§ **EXERCISE DESCRIPTION**: Exactly transcribe the span of lines from the one containing "Отзывы и сертификаты (169, 1079)" through the final line of the entries, inclusive, and nothing outside it. Exclude the pictures.
>>>
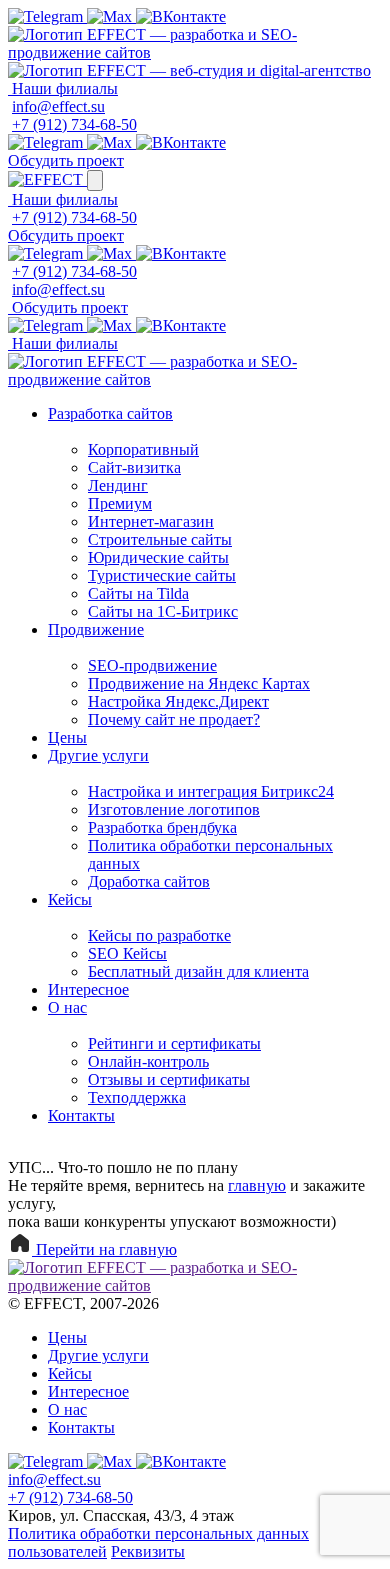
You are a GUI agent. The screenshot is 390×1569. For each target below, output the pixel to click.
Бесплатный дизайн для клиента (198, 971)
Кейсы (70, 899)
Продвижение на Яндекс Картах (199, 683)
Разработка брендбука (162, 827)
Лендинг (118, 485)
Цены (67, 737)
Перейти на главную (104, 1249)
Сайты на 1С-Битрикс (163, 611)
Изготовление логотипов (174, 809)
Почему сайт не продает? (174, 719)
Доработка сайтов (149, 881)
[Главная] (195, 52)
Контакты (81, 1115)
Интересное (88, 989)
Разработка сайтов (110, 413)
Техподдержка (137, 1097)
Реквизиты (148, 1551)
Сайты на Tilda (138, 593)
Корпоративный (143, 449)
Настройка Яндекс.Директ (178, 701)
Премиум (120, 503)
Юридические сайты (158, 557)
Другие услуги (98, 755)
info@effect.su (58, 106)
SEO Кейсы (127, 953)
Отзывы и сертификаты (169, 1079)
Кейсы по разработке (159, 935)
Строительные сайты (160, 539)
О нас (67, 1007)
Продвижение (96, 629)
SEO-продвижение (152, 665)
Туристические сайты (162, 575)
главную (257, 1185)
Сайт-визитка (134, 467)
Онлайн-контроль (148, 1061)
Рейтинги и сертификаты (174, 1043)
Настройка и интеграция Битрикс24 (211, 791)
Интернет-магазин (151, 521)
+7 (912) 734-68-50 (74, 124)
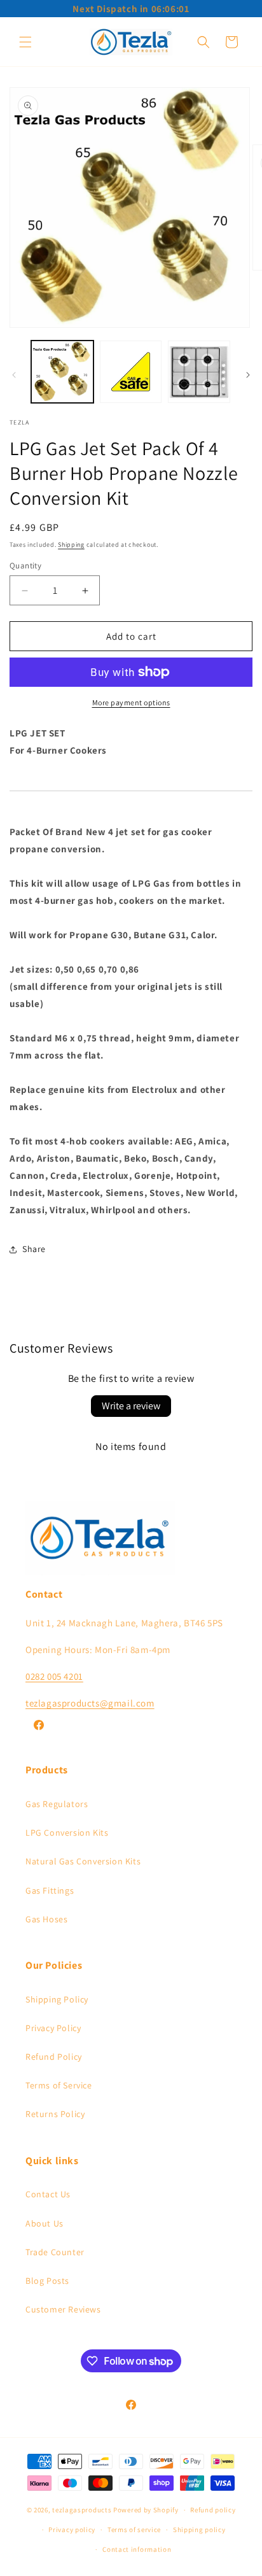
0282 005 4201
<<<
§ **REPLY TO THE EXERCISE**:
Отзывы и сертификаты (169, 1079)
Кейсы по разработке (159, 935)
Строительные сайты (160, 539)
О нас (67, 1007)
Продвижение (96, 629)
SEO-продвижение (152, 665)
Туристические сайты (162, 575)
главную (257, 1185)
Сайт-визитка (134, 467)
Онлайн-контроль (148, 1061)
Рейтинги и сертификаты (174, 1043)
Настройка и интеграция Битрикс24 (211, 791)
Интернет-магазин (151, 521)
+7 (912) 734-68-50 (74, 124)
0282 005 4201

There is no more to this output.